A preoccupation with Britain’s international influence ensured that Iraq and Afghanistan became tragically intertwined. Initial success in Afghanistan, a forbiddingly difficult place to occupy, fed overconfidence that western power was overwhelming as eyes turned to the Gulf. Advocates argued it was necessary to join Operation Iraqi Freedom in order to restrain and guide the US, despite the sobering history of efforts to play Greece to America’s Rome. Discovering that it could not much influence Washington and with its campaign in Iraq floundering, pressure rose to cast Afghanistan as the “good” alternative and realistic war, where Britain could focus and thereby restore its lost influence. 

That presumed success was possible and caught Britain in a credibility trap. Now, apologias recast Iraq as a bad distraction that diverted energy and focus from the “good war”. This is another deflection, making the core problems in Afghanistan not ones about governance, politics and power struggle, but about timing. Counterinsurgency and nation-building emerge as pristine.
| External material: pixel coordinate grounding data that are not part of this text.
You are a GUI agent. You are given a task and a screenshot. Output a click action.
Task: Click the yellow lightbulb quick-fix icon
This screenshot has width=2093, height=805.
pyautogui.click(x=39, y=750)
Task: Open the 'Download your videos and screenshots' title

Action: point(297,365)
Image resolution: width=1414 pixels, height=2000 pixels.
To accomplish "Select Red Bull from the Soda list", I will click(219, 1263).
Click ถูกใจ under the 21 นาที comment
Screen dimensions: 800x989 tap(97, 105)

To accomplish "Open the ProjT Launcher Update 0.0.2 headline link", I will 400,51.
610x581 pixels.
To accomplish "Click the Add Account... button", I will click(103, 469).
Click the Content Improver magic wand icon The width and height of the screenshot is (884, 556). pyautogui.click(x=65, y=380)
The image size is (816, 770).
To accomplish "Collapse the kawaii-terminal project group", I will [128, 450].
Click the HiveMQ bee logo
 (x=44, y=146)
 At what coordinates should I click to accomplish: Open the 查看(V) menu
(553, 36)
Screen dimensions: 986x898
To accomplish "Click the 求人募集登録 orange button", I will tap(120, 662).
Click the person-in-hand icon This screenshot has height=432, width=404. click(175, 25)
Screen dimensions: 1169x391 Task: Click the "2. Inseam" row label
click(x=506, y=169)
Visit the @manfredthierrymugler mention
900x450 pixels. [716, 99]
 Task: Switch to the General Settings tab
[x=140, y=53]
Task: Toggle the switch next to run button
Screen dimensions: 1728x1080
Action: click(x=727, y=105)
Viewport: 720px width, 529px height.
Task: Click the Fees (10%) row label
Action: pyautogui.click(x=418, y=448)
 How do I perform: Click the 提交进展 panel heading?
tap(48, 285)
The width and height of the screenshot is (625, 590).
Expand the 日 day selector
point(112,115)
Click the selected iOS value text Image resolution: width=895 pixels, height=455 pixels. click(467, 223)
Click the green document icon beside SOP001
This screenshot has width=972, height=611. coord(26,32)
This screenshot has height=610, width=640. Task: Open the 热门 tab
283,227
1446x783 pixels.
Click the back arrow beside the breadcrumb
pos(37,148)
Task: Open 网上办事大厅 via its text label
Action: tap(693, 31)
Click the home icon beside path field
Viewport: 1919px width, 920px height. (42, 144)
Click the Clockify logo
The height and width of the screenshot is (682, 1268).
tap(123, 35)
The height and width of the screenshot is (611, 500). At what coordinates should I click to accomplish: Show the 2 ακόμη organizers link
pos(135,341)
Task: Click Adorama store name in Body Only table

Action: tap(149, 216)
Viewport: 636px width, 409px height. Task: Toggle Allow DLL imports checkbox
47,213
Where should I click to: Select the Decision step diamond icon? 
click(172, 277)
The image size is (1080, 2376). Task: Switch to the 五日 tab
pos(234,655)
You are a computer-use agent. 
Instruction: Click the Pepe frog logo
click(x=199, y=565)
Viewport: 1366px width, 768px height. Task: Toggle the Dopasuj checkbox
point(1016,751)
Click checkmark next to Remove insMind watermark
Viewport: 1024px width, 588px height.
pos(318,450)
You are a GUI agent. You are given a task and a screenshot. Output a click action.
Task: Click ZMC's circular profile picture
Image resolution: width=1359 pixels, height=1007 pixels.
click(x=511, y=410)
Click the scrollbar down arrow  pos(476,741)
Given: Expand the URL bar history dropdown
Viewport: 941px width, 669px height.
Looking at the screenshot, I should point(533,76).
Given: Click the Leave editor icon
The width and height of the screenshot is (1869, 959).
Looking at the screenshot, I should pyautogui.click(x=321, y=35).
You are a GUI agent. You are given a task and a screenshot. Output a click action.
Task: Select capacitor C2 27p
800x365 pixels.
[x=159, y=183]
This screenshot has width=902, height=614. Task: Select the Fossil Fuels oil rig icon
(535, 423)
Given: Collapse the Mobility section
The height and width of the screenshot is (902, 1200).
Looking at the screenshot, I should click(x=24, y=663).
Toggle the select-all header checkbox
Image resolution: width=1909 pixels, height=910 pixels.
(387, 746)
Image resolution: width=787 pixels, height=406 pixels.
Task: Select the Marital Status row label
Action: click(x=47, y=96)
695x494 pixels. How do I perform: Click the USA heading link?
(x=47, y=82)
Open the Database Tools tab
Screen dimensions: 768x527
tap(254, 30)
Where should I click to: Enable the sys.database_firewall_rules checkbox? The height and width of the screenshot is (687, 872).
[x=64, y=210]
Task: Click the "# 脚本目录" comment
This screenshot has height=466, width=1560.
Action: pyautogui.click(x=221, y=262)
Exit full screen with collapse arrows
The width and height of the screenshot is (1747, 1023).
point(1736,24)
They never fail, they are just never properly tried.

Secondly, the wars rested on faith in the West’s ability to carry out regime change that would transform the region as the West willed it, with little thought about how to treat with the old order who stood to lose, whether overthrown Taliban, liquidated Ba’athists and beleaguered Sunni Iraqis, or the West’s newfound partners, such as predatory warlords. Overseeing the creation of strong governments in broken countries, it was assumed, was primarily a technical and developmental affair, requiring technocratic expertise and investment, when it was primarily a political problem of conflicting interests. 

Foreign elites often don’t want what well-intentioned occupiers want, and govern in ways that fuel insurgency and undermine institutions, leaving locals reluctant to defend the corrupt order. Further, policymakers assumed the wider world was attracted to the power and benefits of western dominance, and would not offer up brutal pushback. Invasion opened up new fronts for international terrorism, aided by neighbouring states from Syria and Iran to Pakistan. Saddam or the Taliban were monsters, but so too is war.

Thirdly, there was a baseline assumption that war worked. Specifically, war with an elevated moral purpose. Somehow, conflict would simulataneously revolutionise and stabilise societies. The experience of success in the “unipolar moment”, in Gulf War One, the Balkans, East Timor, Sierra Leone, and before then in the Falklands, made some believe that force had a general utility not tied to context, judgement and circumstance, and that the main variable was political will and resolve. 

The harsh truth is that sometimes wars fail not because they are betrayed, or mismanaged, or wrongly narrated or sequenced, but because in wildly complex conditions with unrealistic aims, they just don’t work. 

As their projects collapse, the wars’ architects and supporters, who inflated second-order threats, overestimated western power and serially underestimated resistance, now pronounce as sage observers, rather than as participants complicit in misjudgement. Their own intervention has a clear purpose: to write their own complicity out of the story, and to define the bad end of wars they helped design, prosecute or support as only reflecting the wars’ termination, and not the preceding years of its conception and waging. In this respect, their intervention has triumphed.